Hard Brexit “may strip London of quarter of construction workforce”

Sadiq Khan, the mayor of London, has warned that the capital’s construction market may be "crippled" if the UK opts for a version of Brexit that puts the employment status of EU nationals in question.

The mayor was speaking at the launch of a report that shows that 95,000 of London’s construction workers – more than a quarter of the total – have EU nationality.

He said: "While we are working to train up more Londoners to have the skills to work in construction, you can’t escape the fact that a ‘hard Brexit’ could leave a quarter of the skilled construction workforce in the capital high and dry, which would have a crippling effect on our plans to build the homes Londoners so desperately need."

The UK government has refused to guarantee the status of EU nationals before exit negotiations begin later this year. The question is likely to be one of the main bargaining chips – along with the status of UK nationals in the EU.

The report, titled Housing in London, says there are 350,000 people working in London’s construction sector, of which just over half are from the UK. Some 27% are from the EU, 14% are from outside Europe and 3% are from European countries outside the EU.

The potential loss of skilled workers would be good news for those who remain, and may in time stimulate greater investment in training, but it would be bad news for construction and property companies who have come to rely on the European labour pool to keep labour costs down. It would also make it even harder to keep pace with demand for housing in the capital.

Arcadis’ graphic shows effect of hard Brexit over four years

A report by Dutch engineer Arcadis, released last week, found that the industry as a whole, which is already suffering the effects of years of underinvestment in training, may lose as many as 210,000 workers in the event of a hard Brexit.

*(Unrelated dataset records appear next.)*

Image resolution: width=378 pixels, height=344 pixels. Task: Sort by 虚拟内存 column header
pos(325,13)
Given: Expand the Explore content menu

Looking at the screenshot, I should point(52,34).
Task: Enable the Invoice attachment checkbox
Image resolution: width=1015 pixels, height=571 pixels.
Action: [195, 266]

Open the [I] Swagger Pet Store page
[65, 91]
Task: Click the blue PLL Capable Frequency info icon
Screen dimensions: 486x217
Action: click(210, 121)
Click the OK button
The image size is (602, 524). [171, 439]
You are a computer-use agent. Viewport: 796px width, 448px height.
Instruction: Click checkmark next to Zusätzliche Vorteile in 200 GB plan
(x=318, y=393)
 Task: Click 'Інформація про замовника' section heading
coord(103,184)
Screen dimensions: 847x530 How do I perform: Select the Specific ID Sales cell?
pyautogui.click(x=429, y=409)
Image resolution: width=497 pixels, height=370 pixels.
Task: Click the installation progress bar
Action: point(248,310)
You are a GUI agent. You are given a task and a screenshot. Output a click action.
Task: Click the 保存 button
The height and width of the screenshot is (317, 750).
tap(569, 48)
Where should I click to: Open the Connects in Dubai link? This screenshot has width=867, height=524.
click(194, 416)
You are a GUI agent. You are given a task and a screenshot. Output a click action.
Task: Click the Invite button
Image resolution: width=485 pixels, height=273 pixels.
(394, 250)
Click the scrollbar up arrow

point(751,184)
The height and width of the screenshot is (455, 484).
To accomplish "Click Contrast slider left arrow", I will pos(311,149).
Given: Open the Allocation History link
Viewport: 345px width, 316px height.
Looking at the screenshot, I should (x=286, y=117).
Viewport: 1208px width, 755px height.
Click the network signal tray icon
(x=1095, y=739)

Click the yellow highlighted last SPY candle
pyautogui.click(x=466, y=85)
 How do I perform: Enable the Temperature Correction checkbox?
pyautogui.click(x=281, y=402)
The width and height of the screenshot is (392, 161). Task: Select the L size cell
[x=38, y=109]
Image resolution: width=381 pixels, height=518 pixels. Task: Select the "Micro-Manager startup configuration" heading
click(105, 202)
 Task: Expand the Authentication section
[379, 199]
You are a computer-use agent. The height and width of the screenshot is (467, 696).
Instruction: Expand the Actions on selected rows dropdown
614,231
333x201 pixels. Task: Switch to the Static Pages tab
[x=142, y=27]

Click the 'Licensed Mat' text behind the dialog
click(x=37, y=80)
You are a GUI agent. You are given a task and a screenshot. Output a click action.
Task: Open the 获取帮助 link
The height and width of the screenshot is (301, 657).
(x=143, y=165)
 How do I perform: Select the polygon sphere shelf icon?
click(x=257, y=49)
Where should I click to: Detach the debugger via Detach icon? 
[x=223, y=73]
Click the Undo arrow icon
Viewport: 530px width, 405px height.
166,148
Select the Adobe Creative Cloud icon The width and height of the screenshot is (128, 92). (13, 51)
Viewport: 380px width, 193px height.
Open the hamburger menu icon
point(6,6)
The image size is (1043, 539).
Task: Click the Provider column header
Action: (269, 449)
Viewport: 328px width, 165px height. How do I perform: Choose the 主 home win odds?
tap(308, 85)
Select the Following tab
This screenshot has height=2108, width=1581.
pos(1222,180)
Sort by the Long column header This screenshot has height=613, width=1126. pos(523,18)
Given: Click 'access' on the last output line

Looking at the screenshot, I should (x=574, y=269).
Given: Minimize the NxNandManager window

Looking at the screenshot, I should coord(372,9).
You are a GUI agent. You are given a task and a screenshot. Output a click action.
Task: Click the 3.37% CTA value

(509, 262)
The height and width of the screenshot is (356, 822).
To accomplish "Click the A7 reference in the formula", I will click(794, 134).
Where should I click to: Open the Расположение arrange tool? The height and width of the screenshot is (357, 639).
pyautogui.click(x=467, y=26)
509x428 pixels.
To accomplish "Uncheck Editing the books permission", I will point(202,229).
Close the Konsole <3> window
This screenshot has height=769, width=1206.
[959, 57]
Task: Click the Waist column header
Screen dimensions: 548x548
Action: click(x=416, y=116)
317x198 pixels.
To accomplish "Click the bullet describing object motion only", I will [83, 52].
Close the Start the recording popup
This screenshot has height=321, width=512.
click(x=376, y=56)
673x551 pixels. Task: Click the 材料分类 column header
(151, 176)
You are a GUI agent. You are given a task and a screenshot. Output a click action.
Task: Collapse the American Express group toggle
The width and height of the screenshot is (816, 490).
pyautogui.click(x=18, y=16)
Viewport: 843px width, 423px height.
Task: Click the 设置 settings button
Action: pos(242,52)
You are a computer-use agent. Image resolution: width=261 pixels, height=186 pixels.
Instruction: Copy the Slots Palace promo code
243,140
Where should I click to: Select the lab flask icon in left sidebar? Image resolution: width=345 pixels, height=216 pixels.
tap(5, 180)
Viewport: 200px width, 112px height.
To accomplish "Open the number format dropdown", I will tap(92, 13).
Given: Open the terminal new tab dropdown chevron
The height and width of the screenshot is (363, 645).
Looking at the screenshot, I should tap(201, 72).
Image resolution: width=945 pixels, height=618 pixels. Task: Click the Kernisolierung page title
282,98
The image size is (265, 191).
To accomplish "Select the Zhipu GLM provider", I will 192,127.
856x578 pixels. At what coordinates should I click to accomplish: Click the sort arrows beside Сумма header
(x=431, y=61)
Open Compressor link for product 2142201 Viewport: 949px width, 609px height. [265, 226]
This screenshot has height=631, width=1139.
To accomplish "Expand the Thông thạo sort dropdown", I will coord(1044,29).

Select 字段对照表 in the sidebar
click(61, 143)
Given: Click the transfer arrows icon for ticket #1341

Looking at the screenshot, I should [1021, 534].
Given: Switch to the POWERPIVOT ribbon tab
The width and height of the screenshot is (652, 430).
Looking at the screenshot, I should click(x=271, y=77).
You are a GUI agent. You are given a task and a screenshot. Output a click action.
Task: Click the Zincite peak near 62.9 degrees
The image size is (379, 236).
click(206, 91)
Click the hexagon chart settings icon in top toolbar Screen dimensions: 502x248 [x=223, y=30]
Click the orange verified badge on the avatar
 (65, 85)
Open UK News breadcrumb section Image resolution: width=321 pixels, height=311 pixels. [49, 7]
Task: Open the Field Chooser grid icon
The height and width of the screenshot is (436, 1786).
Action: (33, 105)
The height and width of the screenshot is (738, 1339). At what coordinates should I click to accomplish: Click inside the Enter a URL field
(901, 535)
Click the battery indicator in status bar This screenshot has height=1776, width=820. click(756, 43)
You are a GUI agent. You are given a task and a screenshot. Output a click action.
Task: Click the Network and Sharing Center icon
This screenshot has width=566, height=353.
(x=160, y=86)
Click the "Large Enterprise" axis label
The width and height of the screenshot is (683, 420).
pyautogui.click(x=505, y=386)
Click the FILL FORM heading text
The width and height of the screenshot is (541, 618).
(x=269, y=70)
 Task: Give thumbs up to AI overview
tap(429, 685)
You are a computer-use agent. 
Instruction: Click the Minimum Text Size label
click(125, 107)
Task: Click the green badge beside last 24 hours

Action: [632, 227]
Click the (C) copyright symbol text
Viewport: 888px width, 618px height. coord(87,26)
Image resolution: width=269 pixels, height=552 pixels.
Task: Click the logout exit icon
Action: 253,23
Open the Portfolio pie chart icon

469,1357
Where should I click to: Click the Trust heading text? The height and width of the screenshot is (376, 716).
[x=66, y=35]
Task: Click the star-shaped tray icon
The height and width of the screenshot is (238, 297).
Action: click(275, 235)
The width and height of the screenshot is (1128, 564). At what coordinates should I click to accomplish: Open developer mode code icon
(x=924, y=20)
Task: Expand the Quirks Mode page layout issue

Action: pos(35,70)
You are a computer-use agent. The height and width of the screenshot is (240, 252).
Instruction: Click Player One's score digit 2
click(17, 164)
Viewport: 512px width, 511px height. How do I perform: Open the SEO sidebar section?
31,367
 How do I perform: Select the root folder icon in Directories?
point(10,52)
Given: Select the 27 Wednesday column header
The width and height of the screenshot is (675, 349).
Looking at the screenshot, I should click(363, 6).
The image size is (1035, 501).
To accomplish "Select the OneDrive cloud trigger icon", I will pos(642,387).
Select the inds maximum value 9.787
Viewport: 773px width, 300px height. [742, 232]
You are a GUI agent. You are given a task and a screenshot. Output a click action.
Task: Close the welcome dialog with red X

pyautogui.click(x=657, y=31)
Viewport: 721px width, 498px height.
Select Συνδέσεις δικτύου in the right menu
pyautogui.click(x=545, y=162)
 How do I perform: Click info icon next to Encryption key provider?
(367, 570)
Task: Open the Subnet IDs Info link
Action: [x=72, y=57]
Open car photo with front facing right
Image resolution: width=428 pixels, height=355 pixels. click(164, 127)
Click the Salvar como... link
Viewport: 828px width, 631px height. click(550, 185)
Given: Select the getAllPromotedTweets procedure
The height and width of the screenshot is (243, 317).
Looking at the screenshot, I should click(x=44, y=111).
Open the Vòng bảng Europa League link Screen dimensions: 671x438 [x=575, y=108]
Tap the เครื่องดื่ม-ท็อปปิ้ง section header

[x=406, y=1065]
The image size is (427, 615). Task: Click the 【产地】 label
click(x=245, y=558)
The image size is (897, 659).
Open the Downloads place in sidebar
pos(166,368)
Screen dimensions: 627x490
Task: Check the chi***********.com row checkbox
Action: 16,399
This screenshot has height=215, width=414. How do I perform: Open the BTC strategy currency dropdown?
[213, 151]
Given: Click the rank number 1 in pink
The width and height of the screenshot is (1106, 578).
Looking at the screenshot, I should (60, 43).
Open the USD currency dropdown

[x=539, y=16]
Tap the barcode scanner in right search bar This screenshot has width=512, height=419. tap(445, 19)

Simon Light, Arcadis UK’s client development director, notes in the report: "Even before Britain voted to exit the EU, the number of people in the UK properly equipped to deliver the nation’s lofty modernisation plans was well below requisite levels.

"Official figures show that construction employment is 15% down on 2008, with large numbers of workers in their fifties leaving the industry."

The report adds that neither prefabrication nor training will be able to respond to the crisis quickly enough to maintain output, and that "rapid plugging" is needed to alleviate the labour shortage – meaning access to migrant labour.

The mayor’s report says London needs "an extra 13,000 workers each year until 2021 to plug the skills gap … highlighting just how important it is for London to be able to continue to attract the talent it needs post-Brexit".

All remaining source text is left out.